Answer
When we try to use the law of cosines to find any angle A, B, or C, the angles are not defined. This makes sense since no triangle exists with the given values in the question.
Work Step by Step
We can try to use the law of cosines to find $A$:
$a^2 = b^2+c^2-2bc~cos~A$
$2bc~cos~A = b^2+c^2-a^2$
$cos~A = \frac{b^2+c^2-a^2}{2bc}$
$cos~A = \frac{4^2+10^2-3^2}{(2)(4)(10)}$
$cos~A = 1.3375$
Since there is no angle $A$ such that $cos~A \gt 1$, the angle $A$ is not defined.

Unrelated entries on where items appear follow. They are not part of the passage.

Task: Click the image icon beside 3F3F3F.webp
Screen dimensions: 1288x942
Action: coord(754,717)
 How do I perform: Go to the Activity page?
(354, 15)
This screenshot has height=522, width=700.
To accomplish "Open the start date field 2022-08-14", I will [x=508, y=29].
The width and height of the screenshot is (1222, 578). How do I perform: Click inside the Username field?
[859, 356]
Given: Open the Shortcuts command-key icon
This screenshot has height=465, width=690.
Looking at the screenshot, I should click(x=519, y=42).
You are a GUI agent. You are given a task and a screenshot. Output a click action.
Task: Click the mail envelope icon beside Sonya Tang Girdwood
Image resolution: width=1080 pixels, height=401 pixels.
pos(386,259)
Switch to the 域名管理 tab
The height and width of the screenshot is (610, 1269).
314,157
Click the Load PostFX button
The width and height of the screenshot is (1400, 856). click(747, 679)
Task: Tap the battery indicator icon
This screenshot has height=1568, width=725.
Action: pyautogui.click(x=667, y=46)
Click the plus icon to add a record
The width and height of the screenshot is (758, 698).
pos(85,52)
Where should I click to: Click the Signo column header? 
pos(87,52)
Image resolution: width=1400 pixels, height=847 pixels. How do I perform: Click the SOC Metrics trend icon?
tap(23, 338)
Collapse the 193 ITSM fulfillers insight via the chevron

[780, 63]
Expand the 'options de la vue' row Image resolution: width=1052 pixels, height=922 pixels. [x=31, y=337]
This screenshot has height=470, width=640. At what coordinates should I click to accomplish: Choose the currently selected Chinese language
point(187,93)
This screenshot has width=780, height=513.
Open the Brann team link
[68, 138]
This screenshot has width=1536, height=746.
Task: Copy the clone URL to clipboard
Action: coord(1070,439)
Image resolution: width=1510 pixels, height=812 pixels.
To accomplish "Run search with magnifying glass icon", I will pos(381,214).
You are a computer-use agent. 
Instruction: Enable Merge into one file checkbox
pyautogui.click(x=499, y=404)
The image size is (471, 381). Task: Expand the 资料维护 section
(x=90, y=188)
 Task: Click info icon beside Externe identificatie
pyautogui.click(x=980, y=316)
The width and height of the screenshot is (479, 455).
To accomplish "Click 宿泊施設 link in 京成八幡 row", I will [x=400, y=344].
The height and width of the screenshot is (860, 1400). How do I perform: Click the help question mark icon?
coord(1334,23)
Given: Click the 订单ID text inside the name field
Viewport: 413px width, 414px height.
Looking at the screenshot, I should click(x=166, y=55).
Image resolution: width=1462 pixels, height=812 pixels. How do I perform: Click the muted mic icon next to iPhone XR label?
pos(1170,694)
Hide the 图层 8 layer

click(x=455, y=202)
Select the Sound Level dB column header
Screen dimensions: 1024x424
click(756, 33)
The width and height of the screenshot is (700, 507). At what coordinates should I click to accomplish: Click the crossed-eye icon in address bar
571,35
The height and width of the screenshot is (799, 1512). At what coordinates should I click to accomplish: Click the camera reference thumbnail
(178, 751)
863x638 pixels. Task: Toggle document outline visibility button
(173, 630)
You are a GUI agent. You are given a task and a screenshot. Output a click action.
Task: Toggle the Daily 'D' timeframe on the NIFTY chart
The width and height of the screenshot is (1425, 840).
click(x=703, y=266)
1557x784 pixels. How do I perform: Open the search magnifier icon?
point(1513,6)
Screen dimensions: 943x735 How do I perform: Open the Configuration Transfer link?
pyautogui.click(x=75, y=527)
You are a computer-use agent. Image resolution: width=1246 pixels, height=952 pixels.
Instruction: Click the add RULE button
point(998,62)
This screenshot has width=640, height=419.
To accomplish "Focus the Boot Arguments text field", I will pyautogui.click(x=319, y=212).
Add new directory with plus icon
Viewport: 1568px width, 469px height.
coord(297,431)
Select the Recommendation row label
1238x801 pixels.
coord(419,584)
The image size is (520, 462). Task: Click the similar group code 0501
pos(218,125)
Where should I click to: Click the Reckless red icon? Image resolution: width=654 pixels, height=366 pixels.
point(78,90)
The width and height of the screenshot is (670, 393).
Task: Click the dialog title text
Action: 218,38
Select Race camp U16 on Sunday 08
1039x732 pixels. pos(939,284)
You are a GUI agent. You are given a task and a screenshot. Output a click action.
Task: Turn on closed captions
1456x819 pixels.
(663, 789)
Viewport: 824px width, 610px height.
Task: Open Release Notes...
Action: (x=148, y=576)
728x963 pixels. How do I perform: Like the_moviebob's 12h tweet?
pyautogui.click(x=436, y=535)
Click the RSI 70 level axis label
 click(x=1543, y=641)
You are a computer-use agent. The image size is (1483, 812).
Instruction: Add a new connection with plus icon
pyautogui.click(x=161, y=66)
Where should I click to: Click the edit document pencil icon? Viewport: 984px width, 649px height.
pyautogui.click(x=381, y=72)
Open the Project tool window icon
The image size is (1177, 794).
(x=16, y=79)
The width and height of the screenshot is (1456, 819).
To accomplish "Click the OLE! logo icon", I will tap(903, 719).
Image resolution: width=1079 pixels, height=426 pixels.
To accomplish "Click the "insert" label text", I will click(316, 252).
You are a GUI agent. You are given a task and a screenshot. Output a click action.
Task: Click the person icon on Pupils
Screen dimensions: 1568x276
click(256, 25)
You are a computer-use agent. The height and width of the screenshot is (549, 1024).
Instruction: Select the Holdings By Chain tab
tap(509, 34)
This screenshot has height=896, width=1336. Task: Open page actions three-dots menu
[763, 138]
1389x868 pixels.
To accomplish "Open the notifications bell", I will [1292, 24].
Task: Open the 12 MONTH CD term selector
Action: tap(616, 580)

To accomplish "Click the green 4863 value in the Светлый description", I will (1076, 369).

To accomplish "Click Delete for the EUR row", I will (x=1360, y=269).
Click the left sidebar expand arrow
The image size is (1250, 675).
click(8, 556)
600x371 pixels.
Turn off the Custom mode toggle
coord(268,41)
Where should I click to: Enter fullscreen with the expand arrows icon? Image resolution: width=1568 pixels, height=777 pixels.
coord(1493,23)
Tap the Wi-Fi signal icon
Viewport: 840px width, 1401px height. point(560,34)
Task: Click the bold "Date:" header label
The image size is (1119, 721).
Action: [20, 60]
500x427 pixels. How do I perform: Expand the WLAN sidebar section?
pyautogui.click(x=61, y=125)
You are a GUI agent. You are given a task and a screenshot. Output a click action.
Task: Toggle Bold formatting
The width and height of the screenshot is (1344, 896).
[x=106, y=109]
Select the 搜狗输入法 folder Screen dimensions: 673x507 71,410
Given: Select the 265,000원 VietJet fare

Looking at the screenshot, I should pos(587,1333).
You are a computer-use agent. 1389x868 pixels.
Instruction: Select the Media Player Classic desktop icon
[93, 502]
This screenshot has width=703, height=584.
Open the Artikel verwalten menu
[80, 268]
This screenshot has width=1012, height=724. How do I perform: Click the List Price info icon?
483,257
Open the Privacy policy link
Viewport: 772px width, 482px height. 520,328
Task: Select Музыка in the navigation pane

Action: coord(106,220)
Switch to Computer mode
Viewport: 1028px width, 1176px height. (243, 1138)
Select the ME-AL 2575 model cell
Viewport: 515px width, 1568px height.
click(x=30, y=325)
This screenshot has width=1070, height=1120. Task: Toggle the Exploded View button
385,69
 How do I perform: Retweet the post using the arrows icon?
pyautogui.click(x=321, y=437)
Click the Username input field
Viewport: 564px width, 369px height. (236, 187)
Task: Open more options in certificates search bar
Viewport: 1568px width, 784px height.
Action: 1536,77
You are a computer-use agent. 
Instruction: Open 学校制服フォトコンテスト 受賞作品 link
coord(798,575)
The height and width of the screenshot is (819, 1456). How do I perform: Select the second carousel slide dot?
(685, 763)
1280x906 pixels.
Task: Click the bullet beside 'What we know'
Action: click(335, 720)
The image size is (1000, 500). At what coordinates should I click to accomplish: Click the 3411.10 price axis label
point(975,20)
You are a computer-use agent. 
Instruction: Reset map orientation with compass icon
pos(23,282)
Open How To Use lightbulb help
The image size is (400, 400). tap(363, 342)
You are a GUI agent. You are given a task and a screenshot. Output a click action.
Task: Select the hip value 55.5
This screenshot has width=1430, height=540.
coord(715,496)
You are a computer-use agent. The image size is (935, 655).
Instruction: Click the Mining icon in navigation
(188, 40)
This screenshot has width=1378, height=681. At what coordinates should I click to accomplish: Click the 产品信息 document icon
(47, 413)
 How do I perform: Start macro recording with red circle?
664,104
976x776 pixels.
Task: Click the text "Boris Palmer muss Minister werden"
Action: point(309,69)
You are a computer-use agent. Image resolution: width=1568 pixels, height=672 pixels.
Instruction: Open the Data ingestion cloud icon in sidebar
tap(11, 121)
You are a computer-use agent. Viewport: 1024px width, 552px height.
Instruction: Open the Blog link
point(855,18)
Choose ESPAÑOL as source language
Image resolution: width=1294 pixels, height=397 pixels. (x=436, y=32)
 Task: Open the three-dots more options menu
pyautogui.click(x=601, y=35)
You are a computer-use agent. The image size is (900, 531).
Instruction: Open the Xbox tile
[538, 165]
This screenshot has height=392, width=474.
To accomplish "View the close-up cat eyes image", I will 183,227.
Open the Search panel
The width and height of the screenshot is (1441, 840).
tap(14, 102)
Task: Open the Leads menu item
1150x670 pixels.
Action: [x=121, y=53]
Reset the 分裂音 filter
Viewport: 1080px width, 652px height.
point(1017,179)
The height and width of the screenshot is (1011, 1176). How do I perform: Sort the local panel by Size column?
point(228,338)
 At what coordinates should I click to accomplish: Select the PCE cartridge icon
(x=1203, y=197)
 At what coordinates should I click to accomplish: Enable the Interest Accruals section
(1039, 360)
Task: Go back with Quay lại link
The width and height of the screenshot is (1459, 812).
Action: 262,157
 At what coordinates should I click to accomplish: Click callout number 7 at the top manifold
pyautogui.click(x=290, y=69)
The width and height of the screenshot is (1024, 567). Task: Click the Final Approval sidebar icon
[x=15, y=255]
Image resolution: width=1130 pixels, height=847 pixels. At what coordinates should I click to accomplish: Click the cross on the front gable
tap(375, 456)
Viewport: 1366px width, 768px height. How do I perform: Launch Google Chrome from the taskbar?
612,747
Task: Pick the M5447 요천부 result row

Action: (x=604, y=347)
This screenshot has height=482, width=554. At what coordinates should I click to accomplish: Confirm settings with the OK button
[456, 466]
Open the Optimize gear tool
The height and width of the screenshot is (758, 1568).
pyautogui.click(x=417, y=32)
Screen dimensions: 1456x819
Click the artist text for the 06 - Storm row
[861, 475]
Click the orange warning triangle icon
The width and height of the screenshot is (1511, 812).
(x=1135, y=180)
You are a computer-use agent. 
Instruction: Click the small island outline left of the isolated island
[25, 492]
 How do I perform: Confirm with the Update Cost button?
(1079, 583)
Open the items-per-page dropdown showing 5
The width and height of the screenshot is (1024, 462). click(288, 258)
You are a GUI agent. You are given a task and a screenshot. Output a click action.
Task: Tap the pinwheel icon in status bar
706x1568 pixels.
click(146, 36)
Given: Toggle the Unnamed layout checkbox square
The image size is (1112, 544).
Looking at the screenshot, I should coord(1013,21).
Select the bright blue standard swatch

We can try to use the law of cosines to find $B$:
$b^2 = a^2+c^2-2ac~cos~B$
$2ac~cos~B = a^2+c^2-b^2$
$cos~B = \frac{a^2+c^2-b^2}{2ac}$
$cos~B = \frac{3^2+10^2-4^2}{(2)(3)(10)}$
$cos~B = 1.55$
Since there is no angle $B$ such that $cos~B \gt 1$, the angle $B$ is not defined.
We can try to use the law of cosines to find $C$:
$c^2 = a^2+b^2-2ab~cos~C$
$2ab~cos~C = a^2+b^2-c^2$
$cos~C = \frac{a^2+b^2-c^2}{2ab}$
$cos~C = \frac{3^2+4^2-10^2}{(2)(3)(4)}$
$cos~C = -3.125$
Since there is no angle $C$ such that $cos~C \lt -1$, the angle $C$ is not defined.